IGNACIO CAMACHO-ABC

Los súbitos cambios de prioridades estratégicas revelan una inquietante inmadurez política para jerarquizar problemas

ESTE ataque de volatilidad que sufre la política española es propio de una crisis de adolescencia. Los cambios súbitos, compulsivos, de prioridades por parte de los actores públicos reflejan una inquietante falta de estrategia, de incapacidad no sólo para proponer soluciones sino para detectar y jerarquizar los problemas. La moción de censura socialista representa el paroxismo de esta insuficiencia: parte de un diagnóstico equivocado, ofrece una terapia incorrecta y recurre para aplicarla a unos partidos de deslealtad constitucional manifiesta. Un asalto al poder por el poder mismo, sin planificación, sin proyecto, sin programa siquiera, tan desprovisto de cualquier atisbo de ideas que sus propios promotores ponderan como único mérito el del factor sorpresa.

Hace apenas una semana existía un vago consenso en identificar el conflicto separatista como principal problema de España. Las críticas que recibía el Gobierno se centraban en su desdén por esta cuestión básica, en su empeño por otorgar preferencia a las negociaciones presupuestarias. En medio de un debate nacional presidido por la retadora xenofobia de Torra y las dificultades legales para extraditar a Puigdemont desde Alemania, las dos grandes fuerzas dinásticas renovaban su compromiso para mantener intervenida la autonomía catalana. Pero a raíz de la sentencia Gürtel, con su condena tan contundente como esperada, el desafío nacionalista parece haber desaparecido del mapa, por más que haya aflorado una peligrosa crispación civil en la simbólica pugna por las cruces de las playas. Rivera reclama de pronto el elixir mágico de unas elecciones que el miércoles pasado, en la votación de Presupuestos, pudo haber precipitado retirándole a Rajoy su peana.

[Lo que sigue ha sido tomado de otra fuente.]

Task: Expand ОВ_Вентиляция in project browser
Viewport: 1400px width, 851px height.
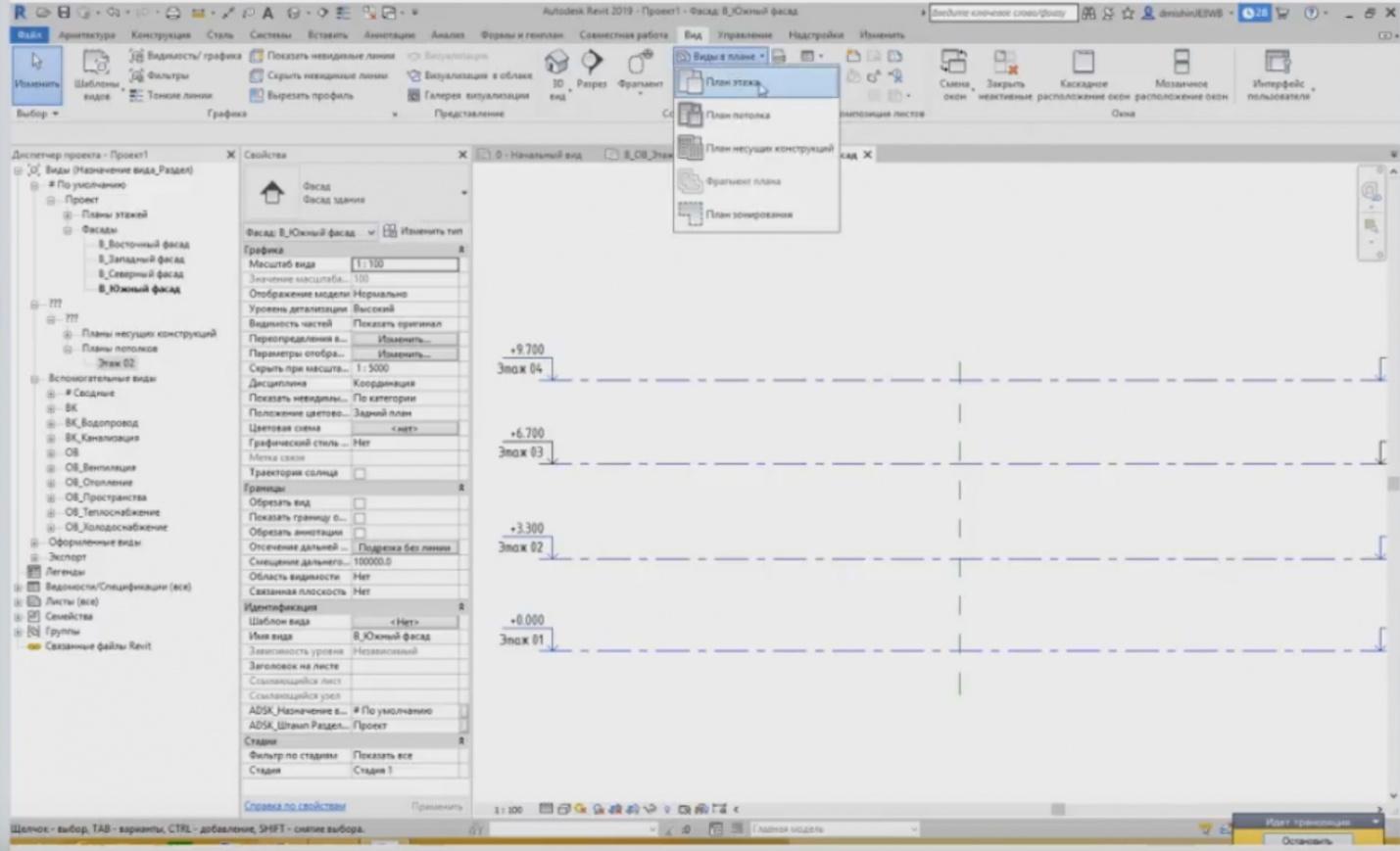Action: [x=51, y=468]
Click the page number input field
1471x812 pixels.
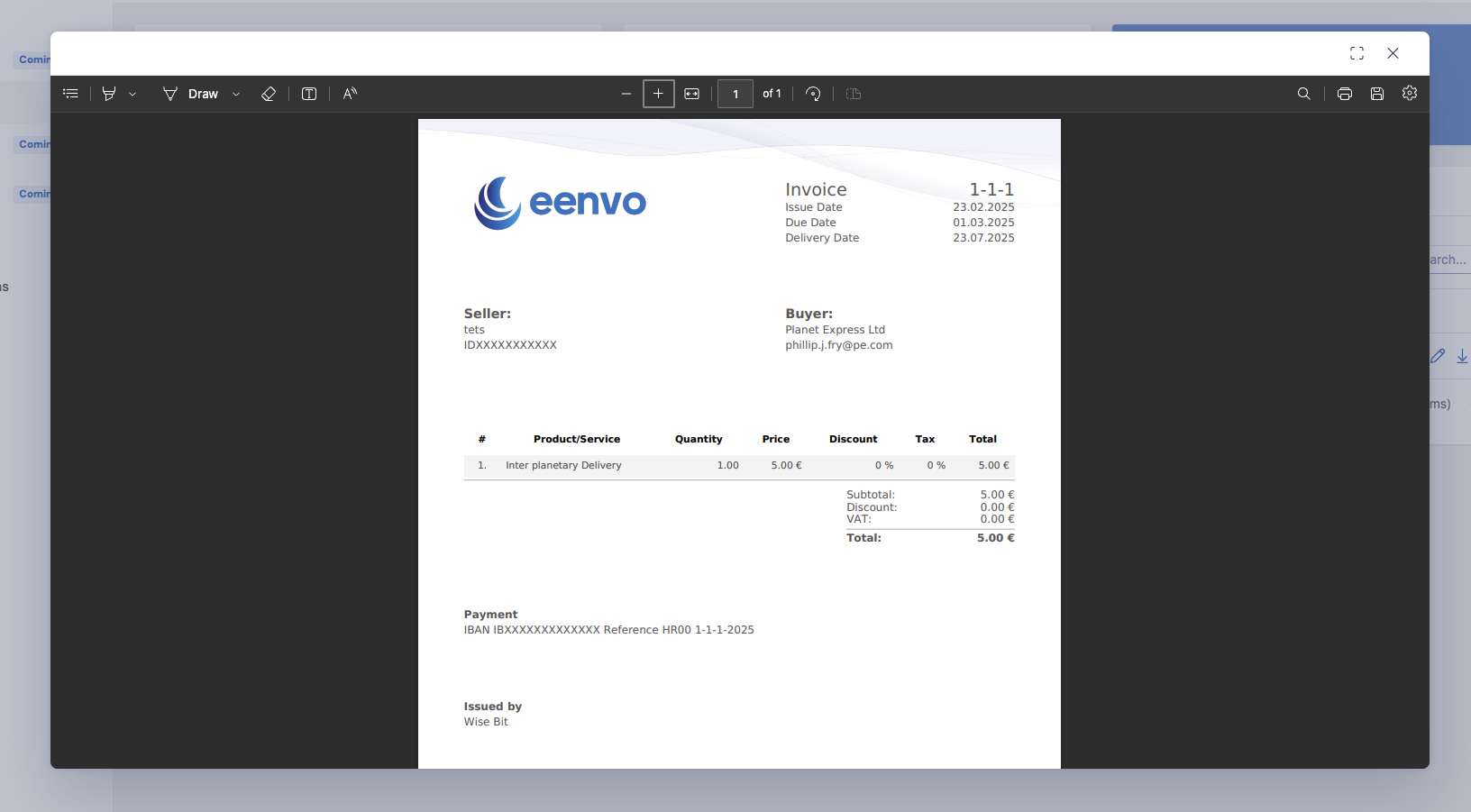tap(736, 94)
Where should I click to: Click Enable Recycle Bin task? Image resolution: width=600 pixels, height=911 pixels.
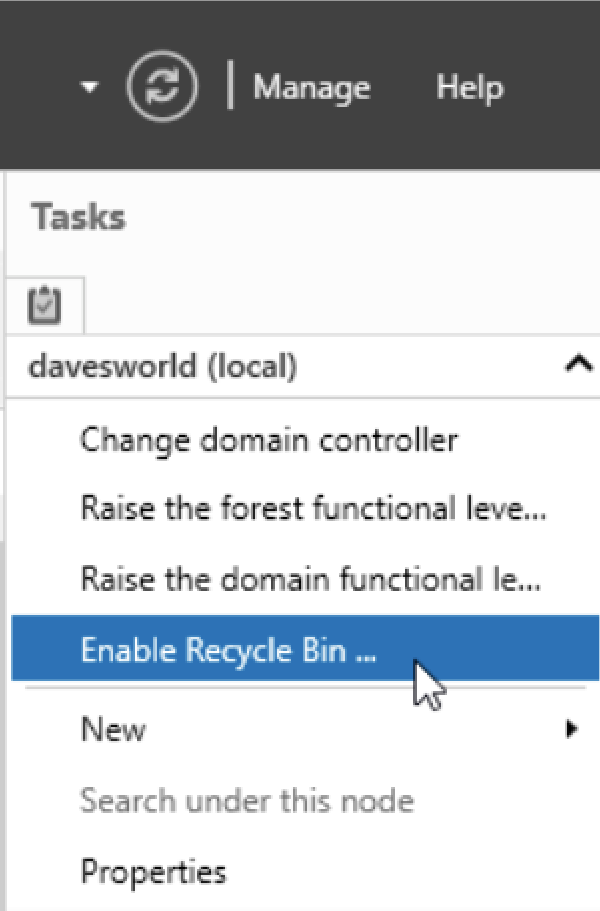pyautogui.click(x=305, y=648)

Y el mismo Pedro Sánchez, que había avalado el cerco a los nacionalistas con su palabra, los invita ahora a sumarse a la presunta regeneración de una escena institucional degradada.

Esta exhibición colectiva de acné político tiene un precio y no es barato. En primer lugar, la sensación de inestabilidad que está devastando los mercados. En segundo, el oxígeno que suministra a un independentismo cuyo proyecto de ruptura sigue intacto. Y en tercer término, quizá el más importante, el evidente desconcierto que provoca en los ciudadanos, cuya opinión sobre sus representantes lleva mucho tiempo presidida por un severo desencanto. El fenómeno más significativo de las encuestas es la preocupación por Cataluña, patente desde el último verano. Y quienes así lo manifiestan se sienten estupefactos al ver cómo sus dirigentes se enfrascan en un pulso endogámico entre una oposición inmadura y caprichosa y un Gobierno agazapado, superado por las erupciones recurrentes de su volcán de fango.

Pero la incógnita catalana sigue ahí, atravesada en el rellano, y ahí continuará cuando la política púber despierte como en el cuento del dinosaurio.